Code Switching | Art of Business | Hudson Valley | Chronogram Magazine
Code Switching
Jesse Chan-Norris
Eileen Uchitelle speaks at GORUCO, the Gotham Ruby Conference, in New York City on June 20, 2015.

A Kingston resident who works remotely as a programmer for Basecamp's security and performance team, Eileen Uchitelle is part of an economic resurgence that's sprouting up in living rooms, basements, and small offices overlooking the main streets of Kingston, Hudson, Poughkeepsie, and Beacon. Uchitelle, who started her digital career as an intern at Evolving Media Network and got the job at Basecamp after freely contributing to the Basecamp framework, is one of the many programmers who've moved to the Hudson Valley. To help meet others in her field in an area where everyone's spread out and sequestered away in their home offices, she recently co-organized a code developer meet-up in Kingston. "The tech community in the area is growing," she says, noting that all 45 spaces of the meeting were filled.

As a female tech worker, however, Uchitelle is atypical. Women constitute only a tiny percentage of the tech workforce. As the tech sector builds momentum in the Hudson Valley, bridging the gender gap is a key goal.

In the last decade, tech entrepreneurs have been moving to the area from the city, attracted to the Hudson Valley's affordability and excellent quality of life. (It's a trend Ulster County's Economic Development Office is hoping to capitalize on, by launching a campaign targeting the sector that included a free "red carpet" tour of the county September 12 for tech entrepreneurs it hopes to lure to the area.) The Hudson Valley Tech Meet-Up, launched just over a year ago by the owners of Kingston-based Evolving Media Network and Mark + Phil, a digital marketing company based in Poughkeepsie, has nearly 600 members. Video conferencing is just one of the tools enabling companies such as Hale Advisors, a digital marketing consultancy firm focused on the health care industry, to be based in Uptown Kingston—more than 90 miles away from its nearest client. "We do a lot of driving," says co-owner Beth Bengtson.

But most of the tech newcomers are men. Hale Advisors is one of the few women-owned tech firms in the area, and Bengtson says she's noticed the events at the Hudson Valley Tech Meet-Up, while well attended, "are very male dominated." "Part of our mission as a women-owned company is to support other women," says Bengtson's business partner Zoe Dunn, who notes that the firm donates one percent of its revenue to women-focused charities.

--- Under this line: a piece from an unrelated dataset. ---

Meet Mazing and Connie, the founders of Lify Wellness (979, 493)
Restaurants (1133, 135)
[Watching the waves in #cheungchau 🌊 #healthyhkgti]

The gender inequity that exists regionally is a mirror of a nationwide demographic. While women constitute 57 percent of the labor force, only 26 percent are employed in computer and mathematical occupations, according to the Department of Labor. More women are earning undergraduate degrees than men—57 percent, to be precise—but only 14 percent earn a computer science degree; that's a shocking reduction from 1985, when 37 percent of computer science degrees were earned by women, according to an article in the October 29, 2013 Atlantic titled "We Need More Women in Tech: The Data Prove It." Female software developers, computer and information systems managers, and computer programmers earn roughly 85 percent of what their male counterparts make.

Code Switching
Sophi Kravitz at her home lab in Kingston.

Women are missing out of an economic sector that's booming. Four years ago, when Hale Advisors was launched, "digital was something outside of everything, which gave us the opportunity to become experts in a niche area," says Dunn. "Now digital is everywhere, and it is challenging an industry like health care to modify their communications leveraging many digital platforms, such as social media, mobile, multichannel, multi-screen, desktop, and wearable devices. There's even a chip that's imbedded in a pill to help with adherence to taking your meds."

Though they are in a small minority, several of the women in the tech industry in the Hudson Valley are high profile, speaking at conferences, forming groups, and actively reaching out to women in their profession. One is Nitya Narashimhan, a software engineer who grew up in India, earned her PhD in California, and worked as a researcher at Motorola in Chicago before relocating to Hopewell Junction with her husband, an IMBer, in 2009. Narashimhan started a Google Developer Group (GDG) in the Hudson Valley, inspired by the GDG in New York City, which she had regularly attended and has 5,000 members, making it the second-largest GDG in the nation. Google Glass and other relatively new platforms and are presented to local developers eager to create new applications. The Hudson Valley GDG sponsors a monthly hack night—people learn how to write Polymer, Meteor, JavaScript, or other code. Narashimhan, who works as a consultant and teaches at SUNY New Paltz and Dutchess Community College, is also planning a hackathon—a meet-up in which people build an app over the course of 48 hours—in the Hudson Valley this fall.